## Begin Exercise input

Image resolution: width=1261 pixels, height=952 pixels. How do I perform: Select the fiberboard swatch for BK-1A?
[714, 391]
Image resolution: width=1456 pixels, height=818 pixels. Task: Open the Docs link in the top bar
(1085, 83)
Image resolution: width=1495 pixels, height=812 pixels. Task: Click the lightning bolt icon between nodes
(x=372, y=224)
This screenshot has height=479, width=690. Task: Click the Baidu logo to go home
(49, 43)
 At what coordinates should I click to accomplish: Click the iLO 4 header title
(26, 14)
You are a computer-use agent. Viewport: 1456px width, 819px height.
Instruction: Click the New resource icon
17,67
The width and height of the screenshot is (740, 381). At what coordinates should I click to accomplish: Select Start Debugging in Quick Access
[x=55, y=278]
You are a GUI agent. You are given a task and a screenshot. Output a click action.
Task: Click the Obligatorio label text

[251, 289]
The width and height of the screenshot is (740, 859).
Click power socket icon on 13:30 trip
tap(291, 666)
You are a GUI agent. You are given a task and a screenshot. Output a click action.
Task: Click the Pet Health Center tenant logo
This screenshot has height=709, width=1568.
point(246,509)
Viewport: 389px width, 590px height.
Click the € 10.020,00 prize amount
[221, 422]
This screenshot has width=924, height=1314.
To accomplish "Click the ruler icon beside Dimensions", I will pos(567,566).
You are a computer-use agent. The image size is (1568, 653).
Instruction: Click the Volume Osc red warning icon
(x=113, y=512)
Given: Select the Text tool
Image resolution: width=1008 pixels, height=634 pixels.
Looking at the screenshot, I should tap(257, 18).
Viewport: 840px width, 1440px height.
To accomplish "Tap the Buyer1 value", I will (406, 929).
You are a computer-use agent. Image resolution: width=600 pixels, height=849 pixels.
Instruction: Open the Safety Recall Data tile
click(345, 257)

## End Exercise input

Given task:
Could you copy every one of the items above word for word, leaving nothing out?

Solution:
Image resolution: width=1261 pixels, height=952 pixels. How do I perform: Select the fiberboard swatch for BK-1A?
[714, 391]
Image resolution: width=1456 pixels, height=818 pixels. Task: Open the Docs link in the top bar
(1085, 83)
Image resolution: width=1495 pixels, height=812 pixels. Task: Click the lightning bolt icon between nodes
(x=372, y=224)
This screenshot has height=479, width=690. Task: Click the Baidu logo to go home
(49, 43)
 At what coordinates should I click to accomplish: Click the iLO 4 header title
(26, 14)
You are a computer-use agent. Viewport: 1456px width, 819px height.
Instruction: Click the New resource icon
17,67
The width and height of the screenshot is (740, 381). At what coordinates should I click to accomplish: Select Start Debugging in Quick Access
[x=55, y=278]
You are a GUI agent. You are given a task and a screenshot. Output a click action.
Task: Click the Obligatorio label text

[251, 289]
The width and height of the screenshot is (740, 859).
Click power socket icon on 13:30 trip
tap(291, 666)
You are a GUI agent. You are given a task and a screenshot. Output a click action.
Task: Click the Pet Health Center tenant logo
This screenshot has height=709, width=1568.
point(246,509)
Viewport: 389px width, 590px height.
Click the € 10.020,00 prize amount
[221, 422]
This screenshot has width=924, height=1314.
To accomplish "Click the ruler icon beside Dimensions", I will pos(567,566).
You are a computer-use agent. The image size is (1568, 653).
Instruction: Click the Volume Osc red warning icon
(x=113, y=512)
Given: Select the Text tool
Image resolution: width=1008 pixels, height=634 pixels.
Looking at the screenshot, I should tap(257, 18).
Viewport: 840px width, 1440px height.
To accomplish "Tap the Buyer1 value", I will (406, 929).
You are a computer-use agent. Image resolution: width=600 pixels, height=849 pixels.
Instruction: Open the Safety Recall Data tile
click(345, 257)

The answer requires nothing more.